Stale-read impact asks what happens when the answer is old. Does the user see a cosmetic delay, receive wrong advice, get blocked incorrectly, get access they should not have, or trigger irreversible work? This turns cache review from "is staleness possible?" into "is staleness acceptable?"

Warmup path asks what happens when the cache is empty. Cold starts, deploys, failovers, region shifts, and key churn all create empty-cache behavior. If the warmup path cannot survive production traffic, the cache is not an optimization. It is a hidden dependency.

Stampede control asks how the system behaves when many keys expire or many callers miss together. Request coalescing, jittered expiration, stale-while-revalidate, per-key limits, and origin budgets are not decoration. They are the difference between a cache protecting the system and a cache synchronizing load.

The checklist is simple: truth, owner, impact, warmup, stampede. If a design cannot answer those five, it is not ready for broad use.

Where this model breaks

Some caches really are local implementation details. Request-scoped memoization, pure function caching inside one process, compiled templates, static lookup tables packaged with a release, and tiny caches over immutable values do not need a governance ceremony.

The model also breaks when the cost of formal review exceeds the blast radius. A local cache in a command-line tool should not carry the same process as a cross-service cache on an authorization path.

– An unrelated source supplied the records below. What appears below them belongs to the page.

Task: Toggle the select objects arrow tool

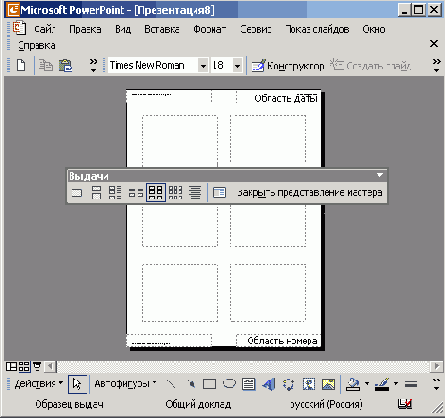Action: point(78,384)
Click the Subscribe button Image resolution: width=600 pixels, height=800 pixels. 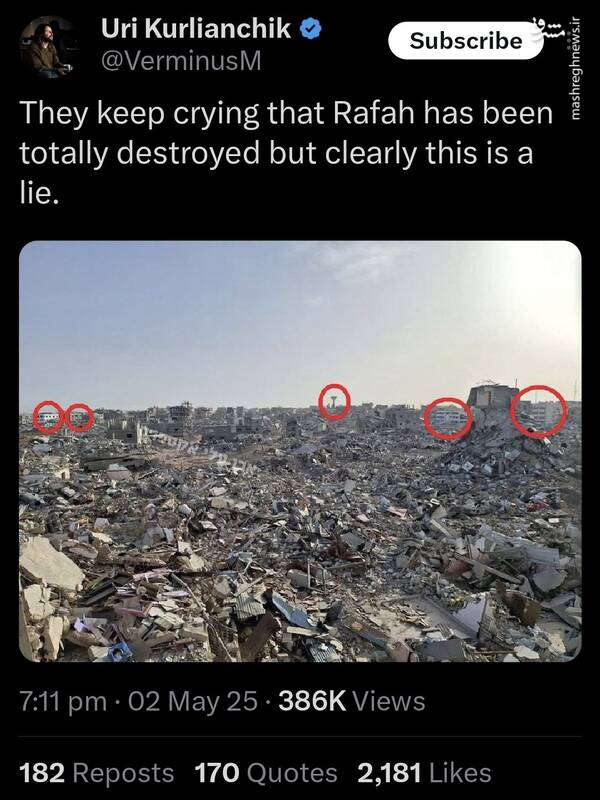(x=465, y=41)
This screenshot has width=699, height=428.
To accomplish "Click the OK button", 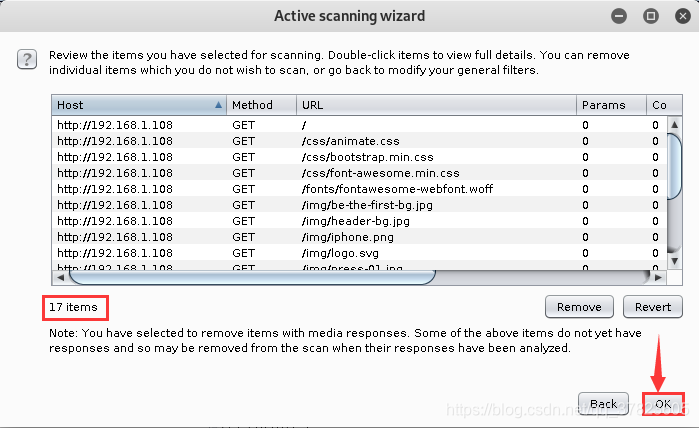I will 663,403.
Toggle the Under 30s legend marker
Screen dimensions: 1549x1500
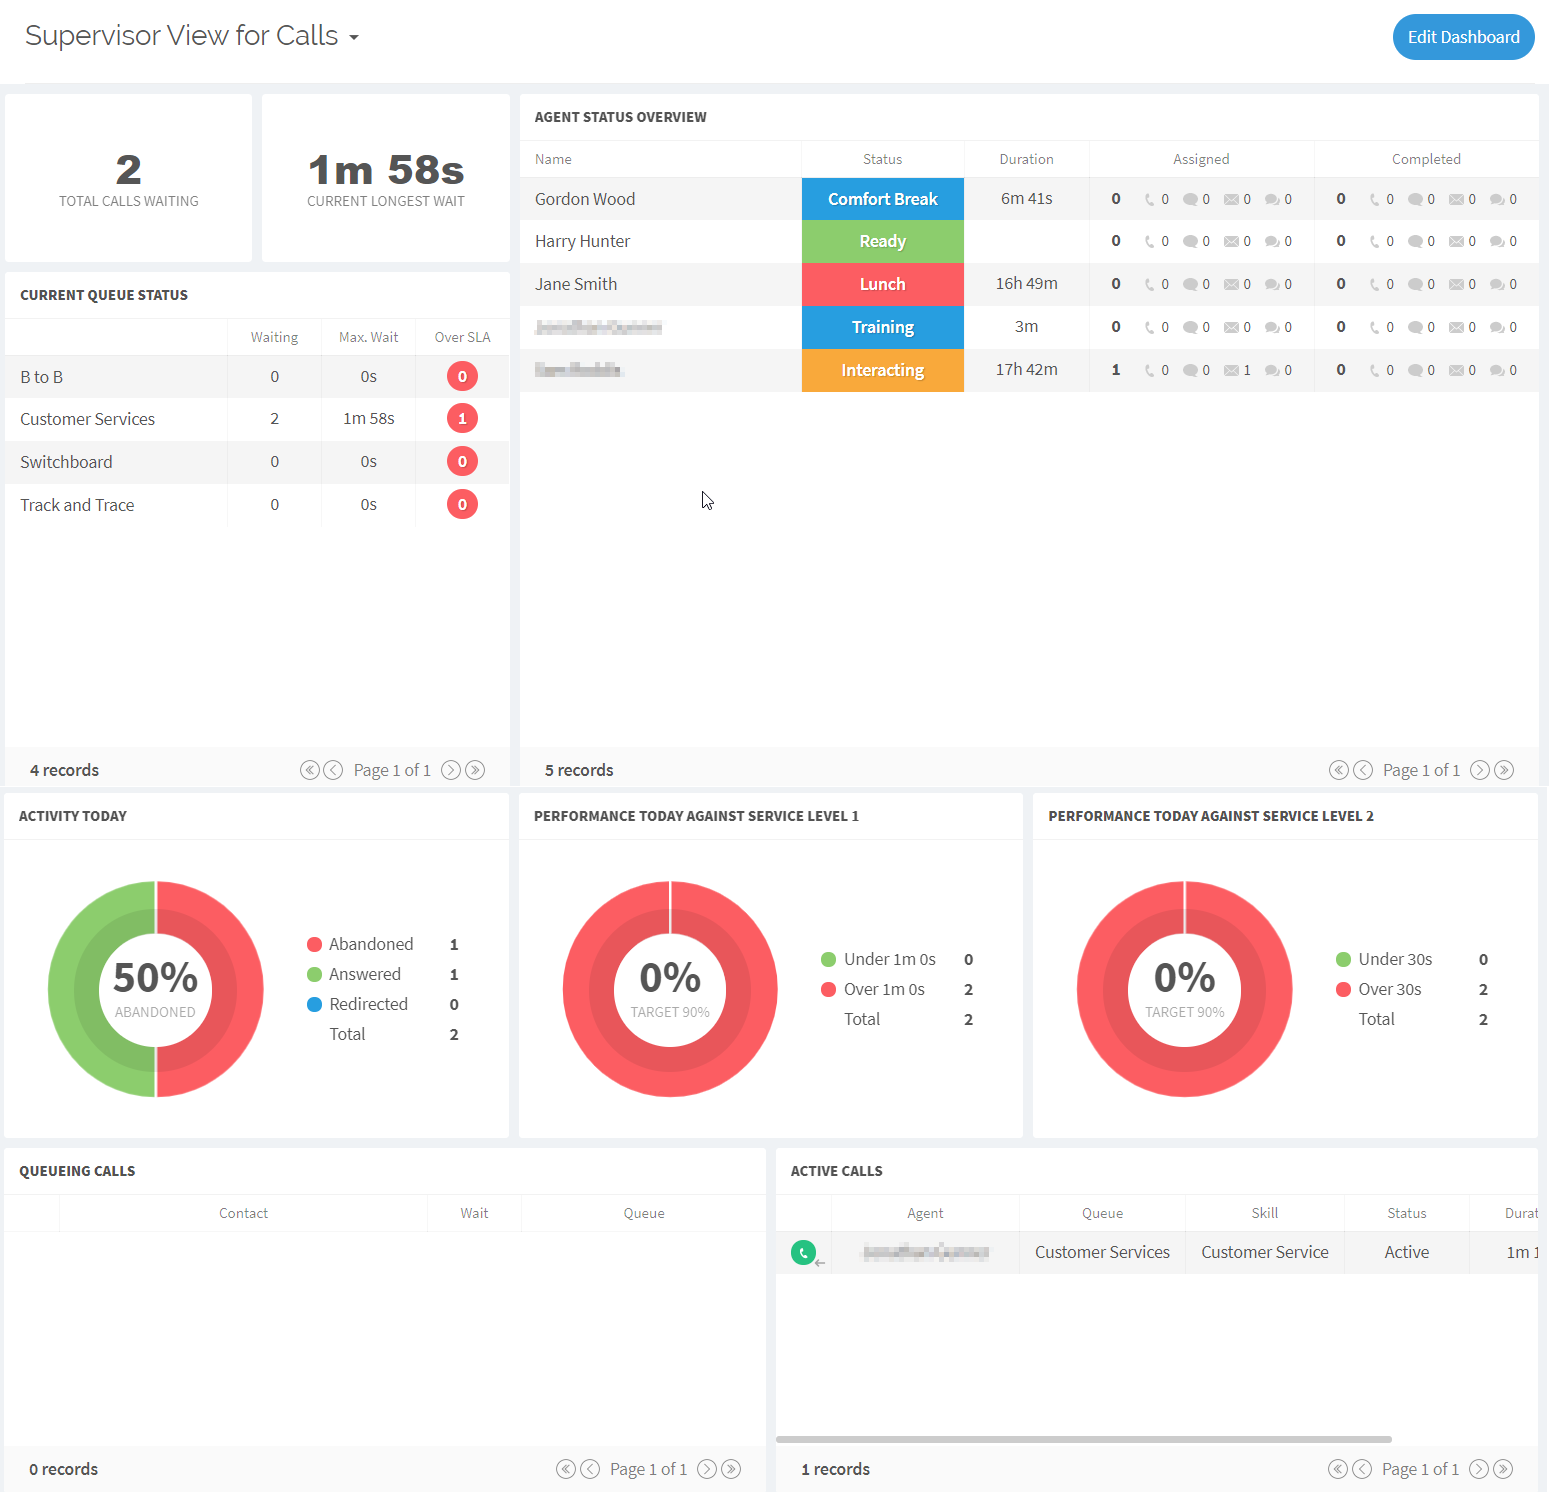point(1344,960)
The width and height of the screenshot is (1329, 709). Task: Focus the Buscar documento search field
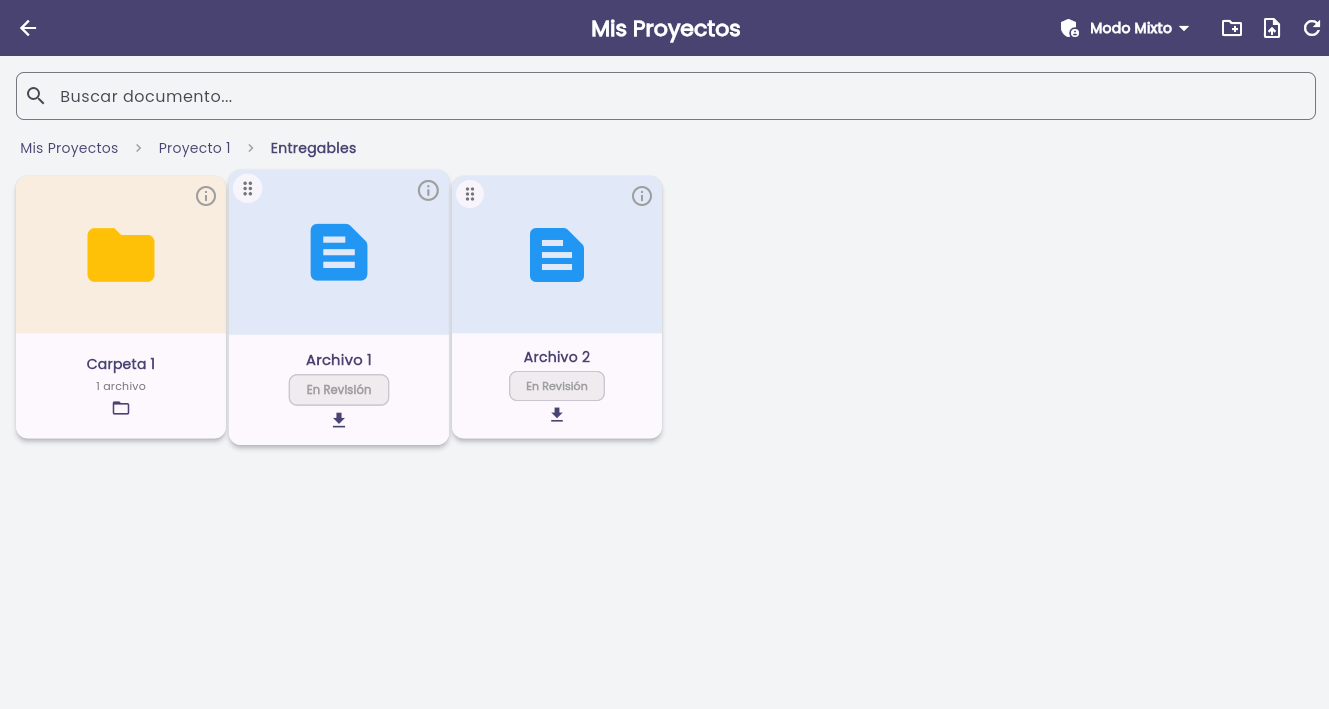(x=666, y=96)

The counterpoint is important because over-treating every cache as a distributed systems problem makes teams avoid useful simplicity. The distinction I care about is whether the cached answer can be observed as product behavior by another person, service, or workflow. If yes, the stale-read promise deserves to be named.

Another limit: not all stale reads are bad. Sometimes bounded staleness is the right product decision. A system can choose availability and speed over immediate consistency. The failure is not choosing staleness. The failure is pretending no choice was made.

What I do now

When reviewing a cache, I ask for the stale-read contract in plain language. "This value may be up to five minutes old, and that is acceptable because it only affects display ordering" is a design statement. "TTL equals 300" is not.

I ask for invalidation ownership before implementation detail. If the cache depends on write events, I want to know which writes publish them, how missed events are repaired, and whether backfills can bypass the path. If the cache depends only on expiration, I want the stale-read impact to justify that choice.

I ask teams to test cold behavior. Disable the cache, clear a key range, or run a deploy path that starts empty. A cache that only works when already warm is borrowing reliability from yesterday.

I also ask for failure-mode observability: hit rate, miss rate, origin load, refresh errors, evictions, age of served values where possible, and protection during refresh. Hit rate alone is a vanity signal unless paired with correctness and origin health.

The principal-engineer lens is that caches redistribute responsibility. They move load away from one system while moving correctness questions into another. That is a good trade when explicit. It is a dangerous trade when hidden in a helper library or a config change.

Closing takeaway

Treat every shared cache as a promise: this stale answer is acceptable for this long, under this owner, with this recovery path.